### What you should do
Exactly as written, repeat all of the records below.

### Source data
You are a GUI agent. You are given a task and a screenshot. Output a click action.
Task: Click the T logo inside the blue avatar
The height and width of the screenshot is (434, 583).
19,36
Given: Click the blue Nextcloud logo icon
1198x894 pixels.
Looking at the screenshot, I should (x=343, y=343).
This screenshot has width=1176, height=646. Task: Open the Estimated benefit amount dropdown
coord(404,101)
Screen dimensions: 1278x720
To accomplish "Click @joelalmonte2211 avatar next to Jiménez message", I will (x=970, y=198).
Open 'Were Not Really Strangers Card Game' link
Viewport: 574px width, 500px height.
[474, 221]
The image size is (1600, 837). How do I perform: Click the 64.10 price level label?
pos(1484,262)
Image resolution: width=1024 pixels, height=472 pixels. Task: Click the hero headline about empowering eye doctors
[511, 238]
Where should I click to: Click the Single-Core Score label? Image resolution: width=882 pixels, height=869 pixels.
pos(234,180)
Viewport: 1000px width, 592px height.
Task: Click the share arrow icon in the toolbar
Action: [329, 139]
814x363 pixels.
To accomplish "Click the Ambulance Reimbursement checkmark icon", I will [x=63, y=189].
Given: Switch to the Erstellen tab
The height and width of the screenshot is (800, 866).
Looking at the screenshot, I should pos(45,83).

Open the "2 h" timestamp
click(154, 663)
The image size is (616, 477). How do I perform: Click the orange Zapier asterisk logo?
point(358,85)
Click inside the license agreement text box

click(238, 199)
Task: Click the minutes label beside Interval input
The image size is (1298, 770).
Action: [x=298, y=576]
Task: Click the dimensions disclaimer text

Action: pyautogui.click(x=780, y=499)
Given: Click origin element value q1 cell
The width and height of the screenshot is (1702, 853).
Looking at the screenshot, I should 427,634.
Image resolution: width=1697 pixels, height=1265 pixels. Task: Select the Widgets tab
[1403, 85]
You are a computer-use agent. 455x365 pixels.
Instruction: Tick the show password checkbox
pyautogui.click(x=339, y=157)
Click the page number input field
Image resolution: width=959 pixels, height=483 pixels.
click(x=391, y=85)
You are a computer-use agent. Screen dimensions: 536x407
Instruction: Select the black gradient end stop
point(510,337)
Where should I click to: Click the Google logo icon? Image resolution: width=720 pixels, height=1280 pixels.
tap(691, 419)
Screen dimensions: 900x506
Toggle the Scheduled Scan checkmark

### Exercise answer
You are a GUI agent. You are given a task and a screenshot. Output a click action.
Task: Click the T logo inside the blue avatar
The height and width of the screenshot is (434, 583).
19,36
Given: Click the blue Nextcloud logo icon
1198x894 pixels.
Looking at the screenshot, I should (x=343, y=343).
This screenshot has width=1176, height=646. Task: Open the Estimated benefit amount dropdown
coord(404,101)
Screen dimensions: 1278x720
To accomplish "Click @joelalmonte2211 avatar next to Jiménez message", I will (x=970, y=198).
Open 'Were Not Really Strangers Card Game' link
Viewport: 574px width, 500px height.
[474, 221]
The image size is (1600, 837). How do I perform: Click the 64.10 price level label?
pos(1484,262)
Image resolution: width=1024 pixels, height=472 pixels. Task: Click the hero headline about empowering eye doctors
[511, 238]
Where should I click to: Click the Single-Core Score label? Image resolution: width=882 pixels, height=869 pixels.
pos(234,180)
Viewport: 1000px width, 592px height.
Task: Click the share arrow icon in the toolbar
Action: [329, 139]
814x363 pixels.
To accomplish "Click the Ambulance Reimbursement checkmark icon", I will [x=63, y=189].
Given: Switch to the Erstellen tab
The height and width of the screenshot is (800, 866).
Looking at the screenshot, I should pos(45,83).

Open the "2 h" timestamp
click(154, 663)
The image size is (616, 477). How do I perform: Click the orange Zapier asterisk logo?
point(358,85)
Click inside the license agreement text box

click(238, 199)
Task: Click the minutes label beside Interval input
The image size is (1298, 770).
Action: [x=298, y=576]
Task: Click the dimensions disclaimer text

Action: pyautogui.click(x=780, y=499)
Given: Click origin element value q1 cell
The width and height of the screenshot is (1702, 853).
Looking at the screenshot, I should 427,634.
Image resolution: width=1697 pixels, height=1265 pixels. Task: Select the Widgets tab
[1403, 85]
You are a computer-use agent. 455x365 pixels.
Instruction: Tick the show password checkbox
pyautogui.click(x=339, y=157)
Click the page number input field
Image resolution: width=959 pixels, height=483 pixels.
click(x=391, y=85)
You are a computer-use agent. Screen dimensions: 536x407
Instruction: Select the black gradient end stop
point(510,337)
Where should I click to: Click the Google logo icon? Image resolution: width=720 pixels, height=1280 pixels.
tap(691, 419)
Screen dimensions: 900x506
Toggle the Scheduled Scan checkmark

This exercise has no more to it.